There is a passing reference to “a handsome Rolls” which Rosa’s Hotel in London ran in 1913, on a “trip to the airport” for example—probably Hendon is implied—and more individual motoring when her husband gave Caresse “a very smart town car, a Hotchkiss with a special landaulette body built by Labourdette—it was canary yellow with black leather trimmings, and they re-engaged Lucien to drive it, providing him with a beige whipcord uniform and black leather leggings”—such dignified motoring days will, alas, never return. Some of her friends in America had a super exotic red Mercedes delivered straight from the factory to them in Cannes but its low ground-clearance is described as causing it to ground on the concave gutters!

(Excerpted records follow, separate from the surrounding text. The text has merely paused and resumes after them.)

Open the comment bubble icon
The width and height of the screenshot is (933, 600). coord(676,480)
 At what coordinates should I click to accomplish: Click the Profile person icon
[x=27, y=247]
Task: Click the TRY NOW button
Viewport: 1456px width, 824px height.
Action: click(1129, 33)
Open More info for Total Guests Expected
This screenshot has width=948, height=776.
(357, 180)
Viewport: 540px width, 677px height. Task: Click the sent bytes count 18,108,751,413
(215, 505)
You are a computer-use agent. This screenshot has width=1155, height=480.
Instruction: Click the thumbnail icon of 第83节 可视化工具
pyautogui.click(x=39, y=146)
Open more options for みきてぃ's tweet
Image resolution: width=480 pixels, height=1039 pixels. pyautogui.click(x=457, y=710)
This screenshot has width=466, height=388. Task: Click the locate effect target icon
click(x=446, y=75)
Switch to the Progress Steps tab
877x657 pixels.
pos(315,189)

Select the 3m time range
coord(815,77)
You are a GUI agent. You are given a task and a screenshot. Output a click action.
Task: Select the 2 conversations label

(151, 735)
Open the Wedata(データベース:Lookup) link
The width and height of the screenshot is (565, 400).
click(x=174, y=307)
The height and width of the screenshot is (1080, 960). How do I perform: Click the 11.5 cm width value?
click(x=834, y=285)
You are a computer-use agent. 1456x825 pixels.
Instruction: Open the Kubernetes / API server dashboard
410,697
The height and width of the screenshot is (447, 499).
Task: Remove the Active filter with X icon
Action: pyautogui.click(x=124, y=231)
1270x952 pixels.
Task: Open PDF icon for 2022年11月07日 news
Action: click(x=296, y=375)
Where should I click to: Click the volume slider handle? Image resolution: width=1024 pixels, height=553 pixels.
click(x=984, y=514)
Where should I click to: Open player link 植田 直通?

There is the “real antique” used by Scott Fitzgerald in New York, the “elegant Isotta Fraseini” (mis-spelling for Isotta Fraschini) which was hired to take Lady Mendl through the night from Brindisi to Venice, and some nostalgic memories of the road from the coast to the Riviera, via Sens, Satilieu, La Rochepot, Macon, Arles, and into Cannes, a two-day affair “the car opened landau-wise.” Fascinating is the mention of surrealist Max Erin’s “surplus property Dodge,” which he used in Paris as late as 1933, presumably a car similar to that war-surplus model Hornsted raced at Brooklands, and which was game enough to go the 250 kilometres from Ermenonville to Le Harve against the clock. It must have been one of the 1914/18 models, I think, as it is called by the authoress a “vintage jalopy.” The Hotchkiss was sold in September 1935 for “a little Citroen” or “citron,” which I think must have been one of the then-new f.w.d. cars, as it was driven over the Brenner Pass to Cremona and on to Kitzbuhl, and from Munich to Baden-Baden, trying to follow Kay Boyle’s “big grey Packard,” With an unexpected encounter with Hitler on the way, a journey you would hardly have attempted in the original 5 c.v. Citron model. So to a final reference to an ailing Ford in Virginia, in 1936/37, where Caress Crosby bought Hampton Manor. Verily, cars in a book!—W.B.